The participants, chosen from 12,000 eager applicants, posed standing and lying down on concrete, covered only in transparent red fabric, with the temperature hovering around 7 degrees Celsius (45 degrees Fahrenheit) in the wind.
“I saw it come up online and I was like, ‘Yes! Like I have to get involved.’ Spencer Tunick I feel is legendary for subversive art, nude subversive art. I feel like Melbourne could definitely do with a dose of that,” Jane Louise, one of the participants, told reporters.
Participants didn’t have their gear off for too long.
“I worked quickly in order to keep them not from freezing and I think I got some beautiful artworks,” Tunick told reporters.

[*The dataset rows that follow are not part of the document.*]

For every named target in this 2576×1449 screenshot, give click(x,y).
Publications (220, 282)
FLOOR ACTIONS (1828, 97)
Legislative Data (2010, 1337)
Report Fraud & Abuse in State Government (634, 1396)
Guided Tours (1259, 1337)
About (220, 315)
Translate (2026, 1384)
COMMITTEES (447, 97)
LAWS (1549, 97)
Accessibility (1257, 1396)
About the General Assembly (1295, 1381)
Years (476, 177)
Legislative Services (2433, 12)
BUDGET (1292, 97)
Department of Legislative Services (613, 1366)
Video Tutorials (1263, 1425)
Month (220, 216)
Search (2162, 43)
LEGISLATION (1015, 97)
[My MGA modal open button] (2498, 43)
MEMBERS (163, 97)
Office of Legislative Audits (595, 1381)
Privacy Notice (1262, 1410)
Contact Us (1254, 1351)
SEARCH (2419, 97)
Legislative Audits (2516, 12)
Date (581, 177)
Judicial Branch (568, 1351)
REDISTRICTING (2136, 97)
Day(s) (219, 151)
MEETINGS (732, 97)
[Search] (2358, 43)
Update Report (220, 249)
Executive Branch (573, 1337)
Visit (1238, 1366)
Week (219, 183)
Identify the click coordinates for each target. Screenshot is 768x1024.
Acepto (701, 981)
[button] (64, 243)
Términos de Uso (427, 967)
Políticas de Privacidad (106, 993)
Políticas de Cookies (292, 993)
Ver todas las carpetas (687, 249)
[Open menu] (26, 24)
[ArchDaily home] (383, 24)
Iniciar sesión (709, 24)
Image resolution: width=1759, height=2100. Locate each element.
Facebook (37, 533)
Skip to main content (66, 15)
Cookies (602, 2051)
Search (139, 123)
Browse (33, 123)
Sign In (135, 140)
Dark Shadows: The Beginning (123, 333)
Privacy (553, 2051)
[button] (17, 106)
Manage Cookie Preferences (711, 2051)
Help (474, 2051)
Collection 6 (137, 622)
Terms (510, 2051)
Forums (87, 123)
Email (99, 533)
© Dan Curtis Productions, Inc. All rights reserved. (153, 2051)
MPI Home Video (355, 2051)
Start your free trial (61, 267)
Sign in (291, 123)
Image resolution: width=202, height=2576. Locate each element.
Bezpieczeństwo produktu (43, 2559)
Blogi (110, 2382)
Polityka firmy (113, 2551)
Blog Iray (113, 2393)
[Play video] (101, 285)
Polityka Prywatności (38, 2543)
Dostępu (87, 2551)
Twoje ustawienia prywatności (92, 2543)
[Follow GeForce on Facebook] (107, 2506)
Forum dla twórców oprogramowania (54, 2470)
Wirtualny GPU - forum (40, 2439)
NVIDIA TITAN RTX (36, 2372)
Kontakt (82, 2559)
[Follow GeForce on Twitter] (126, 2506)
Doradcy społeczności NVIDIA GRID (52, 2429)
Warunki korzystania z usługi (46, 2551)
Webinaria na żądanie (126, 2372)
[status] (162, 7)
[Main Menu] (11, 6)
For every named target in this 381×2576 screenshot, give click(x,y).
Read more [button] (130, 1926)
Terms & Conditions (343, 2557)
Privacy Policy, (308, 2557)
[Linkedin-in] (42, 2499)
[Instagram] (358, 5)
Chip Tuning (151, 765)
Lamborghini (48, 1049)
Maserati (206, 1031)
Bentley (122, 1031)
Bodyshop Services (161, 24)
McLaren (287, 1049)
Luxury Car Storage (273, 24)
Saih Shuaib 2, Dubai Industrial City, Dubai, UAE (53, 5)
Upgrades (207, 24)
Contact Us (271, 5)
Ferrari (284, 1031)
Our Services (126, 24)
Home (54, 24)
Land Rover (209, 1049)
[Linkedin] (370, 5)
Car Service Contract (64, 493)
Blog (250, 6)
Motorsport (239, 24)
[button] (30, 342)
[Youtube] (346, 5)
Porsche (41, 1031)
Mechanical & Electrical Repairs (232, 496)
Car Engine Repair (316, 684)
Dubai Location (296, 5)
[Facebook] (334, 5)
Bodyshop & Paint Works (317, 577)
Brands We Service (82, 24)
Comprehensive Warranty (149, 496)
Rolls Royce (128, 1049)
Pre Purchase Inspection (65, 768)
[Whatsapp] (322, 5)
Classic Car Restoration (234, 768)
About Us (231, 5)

Another participant, Belle Harvey, said: “Yeah, he was good fun. Every now and again we would laugh, and he would be like, ‘You need to be quiet. No smiling. Hands up’,”.
Woolworths, the owner of the suburban supermarket where the shots were taken, had at first refused to allow Tunick access to its car park, fearing it would inconvenience shoppers during busy weekend hours.
The retail giant relented when the artist agreed to take the shots on a quiet Monday morning instead.
Tunick was invited as part of a Melbourne arts festival.